------ TRECHO FORNECIDO ------
Na semana passada, um vento forte atingiu a região onde ela mora, prejudicando o abastecimento de luz. “Eu não conseguia parar de olhar para o céu pedindo a Deus que acalmasse o tempo, pois o telhado da minha casa tem uma parte que está com a estrutura prejudicada, o meu medo é que poderia cair o telhado”, desabafa.

Essa ansiedade constante diante dos fenômenos climáticos extremos tem nome: ecoansiedade. O termo surgiu na década de 1990, segundo a Associação Americana de Psicologia, e se consolidou diante das mudanças climáticas. Ele descreve o medo persistente de catástrofes como chuvas intensas, tempestades, tsunamis, aumento das temperaturas e ondas de calor.

“É um sentimento generalizado relacionado ao meio ambiente, muito também ligado à expectativa de uma catástrofe, ao medo de que algo possa acontecer”, explica Alfredo Maluf, psiquiatra e coordenador da Psiquiatria do hospital Albert Einstein.
------ DADOS EXTRAÍDOS ------
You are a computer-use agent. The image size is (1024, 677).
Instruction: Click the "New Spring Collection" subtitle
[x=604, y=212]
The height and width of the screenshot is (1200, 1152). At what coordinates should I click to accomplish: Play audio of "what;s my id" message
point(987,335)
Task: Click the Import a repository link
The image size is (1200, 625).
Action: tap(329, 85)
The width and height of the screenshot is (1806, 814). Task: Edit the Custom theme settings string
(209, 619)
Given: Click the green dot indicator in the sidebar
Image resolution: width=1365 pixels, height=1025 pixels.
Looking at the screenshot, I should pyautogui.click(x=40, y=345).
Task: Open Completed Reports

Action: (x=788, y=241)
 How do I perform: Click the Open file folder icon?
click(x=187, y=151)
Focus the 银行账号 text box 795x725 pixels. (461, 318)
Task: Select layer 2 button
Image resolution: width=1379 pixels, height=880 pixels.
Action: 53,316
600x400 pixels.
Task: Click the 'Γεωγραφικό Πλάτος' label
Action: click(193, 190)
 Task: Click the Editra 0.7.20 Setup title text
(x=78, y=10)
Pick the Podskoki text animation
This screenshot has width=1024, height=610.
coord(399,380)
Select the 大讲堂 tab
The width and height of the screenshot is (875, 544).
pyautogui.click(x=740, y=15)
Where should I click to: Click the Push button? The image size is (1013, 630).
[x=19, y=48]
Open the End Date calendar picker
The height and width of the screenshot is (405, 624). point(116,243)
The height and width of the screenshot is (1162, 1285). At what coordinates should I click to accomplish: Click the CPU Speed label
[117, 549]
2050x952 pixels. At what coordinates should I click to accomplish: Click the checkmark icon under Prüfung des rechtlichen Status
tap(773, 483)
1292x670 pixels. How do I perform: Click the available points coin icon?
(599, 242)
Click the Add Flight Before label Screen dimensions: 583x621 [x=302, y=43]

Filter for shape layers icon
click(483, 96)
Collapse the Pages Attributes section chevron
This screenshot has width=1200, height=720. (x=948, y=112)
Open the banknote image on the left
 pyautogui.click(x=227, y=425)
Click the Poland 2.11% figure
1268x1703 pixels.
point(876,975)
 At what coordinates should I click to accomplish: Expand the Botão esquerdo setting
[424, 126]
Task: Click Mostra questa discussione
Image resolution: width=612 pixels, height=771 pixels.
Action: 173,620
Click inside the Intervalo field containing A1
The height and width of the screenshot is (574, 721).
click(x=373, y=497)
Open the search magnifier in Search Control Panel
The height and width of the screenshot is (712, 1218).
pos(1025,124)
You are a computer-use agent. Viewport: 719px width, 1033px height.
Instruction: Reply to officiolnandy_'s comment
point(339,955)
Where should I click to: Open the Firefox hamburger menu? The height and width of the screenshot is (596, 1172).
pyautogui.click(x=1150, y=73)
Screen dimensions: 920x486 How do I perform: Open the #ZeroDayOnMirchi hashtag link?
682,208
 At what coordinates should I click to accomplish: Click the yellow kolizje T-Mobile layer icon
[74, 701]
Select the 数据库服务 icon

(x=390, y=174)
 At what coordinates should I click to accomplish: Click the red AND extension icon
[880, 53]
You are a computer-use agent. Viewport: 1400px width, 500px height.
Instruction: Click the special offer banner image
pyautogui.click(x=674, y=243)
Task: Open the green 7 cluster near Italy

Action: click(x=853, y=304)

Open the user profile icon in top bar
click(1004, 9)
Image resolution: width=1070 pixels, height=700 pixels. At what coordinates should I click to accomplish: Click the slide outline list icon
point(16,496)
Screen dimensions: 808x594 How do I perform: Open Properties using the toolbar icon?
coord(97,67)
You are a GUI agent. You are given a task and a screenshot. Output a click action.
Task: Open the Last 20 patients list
------
▶ _USO DAS INFORMAÇÕES_:
1) Reproduza fielmente a parte do trecho sobre ecoansiedade que vai de "Na semana passada, um" até "ondas de calor.".
2) Retome a redação do trecho sobre ecoansiedade a partir de onde ele para.
Os dados não são usados em nenhuma das tarefas.

▶ _RESPOSTAS ESCRITAS_:
1)
Na semana passada, um vento forte atingiu a região onde ela mora, prejudicando o abastecimento de luz. “Eu não conseguia parar de olhar para o céu pedindo a Deus que acalmasse o tempo, pois o telhado da minha casa tem uma parte que está com a estrutura prejudicada, o meu medo é que poderia cair o telhado”, desabafa.

Essa ansiedade constante diante dos fenômenos climáticos extremos tem nome: ecoansiedade. O termo surgiu na década de 1990, segundo a Associação Americana de Psicologia, e se consolidou diante das mudanças climáticas. Ele descreve o medo persistente de catástrofes como chuvas intensas, tempestades, tsunamis, aumento das temperaturas e ondas de calor.

2)
Sintomas e pós-trauma

Psicoterapeuta e professor colaborador do curso de especialização em Terapia Cognitivo-Comportamental em Saúde Mental da Universidade de São Paulo (USP), Armando Ribeiro enfatiza que a ecoansiedade está profundamente conectada ao desejo de cuidar do planeta para as próximas gerações.

Os sinais da condição incluem pensamentos recorrentes sobre desastres, insônia, irritabilidade e sintomas físicos, como fadiga e falta de ar, refletindo a carga emocional que muitos enfrentam ao lidar com as constantes notícias negativas sobre a degradação ambiental.

Daiane Rocha de Oliveira, psicóloga e membro do Laboratório de Mensuração e Intervenções Neurocognitivas no Desenvolvimento (Lab-MIND), explica que o termo está relacionado a sintomas de medo e preocupação com as consequências ambientais, afetando tanto a vida pessoal do indivíduo quanto a percepção do impacto no mundo.

Eventos climáticos extremos também podem desencadear transtornos mais severos, como o transtorno de estresse pós-traumático (TEPT). Maluf ressalta que pessoas que vivenciaram desastres podem ter flashbacks, pesadelos e um estado de alerta constante.

Mas o TEPT não afeta apenas quem viveu essas experiências, segundo o especialista. Ele também pode afligir aqueles que consomem excessivamente notícias sobre desastres, levando a uma ansiedade generalizada.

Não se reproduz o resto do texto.